Now, looking at the evidence of these two witnesses, what is not in dispute is that the Appellant’s vehicle was going uphill, and the 2nd Respondent’s downhill. By the 2nd Respondent’s driver’s own admission, the driver of the Appellant’s vehicle “retreated to his side but still the two lorries rubbed one another on the sides”.
This, to me, is consistent with the Plaintiff’s testimony that both were to blame. If they were both on their respective sides, and still “rubbed each other”, clearly the accident took place in the middle of the road. The 2nd Respondent’s contention that he was not speeding is not possible, nor believable, because he was going downhill, while the Appellant’s lorry, loaded with some 50 people, was going uphill. How could it possibly be speeding more than the 2nd Respondent’s vehicle in such circumstances? And how could the 2nd Respondent’s lorry, going downhill, not be speeding?
Unfortunately, the lower court’s brief Judgment does not indicate why it believed the 2nd Respondent’s driver, and it appears that the only reason it did so was because the Appellant called no witness of its own. I agree with the decision in Uganda Breweries case (supra) that “failure to call a witness will not attract adverse inference from the court against the party failing to call witness if the burden of proof has been discharged”.
The circumstances of the accident here, as in the Lakhamshi and Simoncases (supra) indicate that it happened somewhere in the middle of the road, with both drivers to blame equally. That is what I find, and I believe this is a proper case where this Court should interfere with the findings of facts of the lower court.
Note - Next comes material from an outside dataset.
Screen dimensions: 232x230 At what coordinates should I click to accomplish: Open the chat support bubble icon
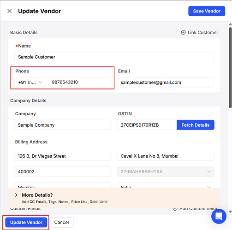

Accordingly, I allow this appeal, and set aside that part of the Judgment and decree which provides that the Plaintiff’s suit be dismissed with costs against the first defendant, and order that the decree be varied by providing that the liability in damages and costs shall be shared equally by the two defendants. The Appellant shall have 50% of the costs of this appeal to be assessed only against the 2nd Respondent.
Dated and delivered at Nairobi this 18th day of May, 2005.